To Dulwich Picture Gallery for a delightful exhibition. Everything made me smile, despite the sadness of Garwood’s early death. Basic facts: her dates are 1908-51; she was married to Eric Ravilious, had three children and was widowed in 1942; she was treated for breast cancer in 1942, which later recurred and killed her shortly after her second marriage.
I liked everything: the early woodcuts, the marbled papers she made and sold to publishers and upmarket shops, the embroideries (reminiscent of Marian Stoll), the Camberwick Green shops and houses, and the later Max-Ernst-meets-Douanier-Rousseau oils. There were also some works by Ravilious – including a large watercolour of chalk land which, ironically, would have been my steal from the exhibition – which brought out Garwood’s focus on people and the traditional female spheres of home, children and neighbourhood. She made things for people – a quilt for a friend, items for sale, illustrations in letters – and, from her work, I came away with a very positive impression of the woman: generous, fun, kind, endlessly creative.
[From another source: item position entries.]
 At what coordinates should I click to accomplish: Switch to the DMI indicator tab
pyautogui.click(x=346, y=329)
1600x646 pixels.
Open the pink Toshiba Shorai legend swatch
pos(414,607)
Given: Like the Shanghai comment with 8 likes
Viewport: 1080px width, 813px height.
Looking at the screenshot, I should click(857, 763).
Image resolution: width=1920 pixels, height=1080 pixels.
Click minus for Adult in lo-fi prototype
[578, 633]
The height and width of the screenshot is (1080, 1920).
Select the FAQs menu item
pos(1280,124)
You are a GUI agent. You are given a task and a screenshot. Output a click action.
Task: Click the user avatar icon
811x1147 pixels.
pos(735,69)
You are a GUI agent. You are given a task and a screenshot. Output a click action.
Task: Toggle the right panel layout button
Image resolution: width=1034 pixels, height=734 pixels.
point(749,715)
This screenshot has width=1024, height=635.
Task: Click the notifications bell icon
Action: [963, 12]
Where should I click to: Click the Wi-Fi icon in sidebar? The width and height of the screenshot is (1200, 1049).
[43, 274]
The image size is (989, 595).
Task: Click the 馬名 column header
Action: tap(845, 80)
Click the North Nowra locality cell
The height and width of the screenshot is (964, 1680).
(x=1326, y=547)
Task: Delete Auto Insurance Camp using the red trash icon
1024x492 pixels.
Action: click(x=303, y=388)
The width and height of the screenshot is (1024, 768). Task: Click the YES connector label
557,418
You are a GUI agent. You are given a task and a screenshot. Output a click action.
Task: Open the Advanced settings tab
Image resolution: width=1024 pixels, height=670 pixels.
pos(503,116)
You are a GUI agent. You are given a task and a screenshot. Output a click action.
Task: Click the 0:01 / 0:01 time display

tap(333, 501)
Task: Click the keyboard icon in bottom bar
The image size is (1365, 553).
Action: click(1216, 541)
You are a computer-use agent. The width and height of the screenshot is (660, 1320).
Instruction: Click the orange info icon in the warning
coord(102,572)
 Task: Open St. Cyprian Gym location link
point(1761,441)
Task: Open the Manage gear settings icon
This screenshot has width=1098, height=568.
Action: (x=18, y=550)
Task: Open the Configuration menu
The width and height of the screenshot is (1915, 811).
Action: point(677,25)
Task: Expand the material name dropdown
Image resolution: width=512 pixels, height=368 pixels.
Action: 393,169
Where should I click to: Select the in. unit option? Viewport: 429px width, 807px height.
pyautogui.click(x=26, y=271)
In contrast, I have no particular sense of the personality of Ravilious (or Gerrit Dou or Rembrandt or any other of the male artists in the gallery). That says something about the curating of the exhibition – and rather more about making art when you are also tied to your roles of a wife, mother and housewife.
(Yes, I do realise that on the plus side the confines of her life meant that she didn’t have the freedom to become a war artist and to die on a mission over Iceland.)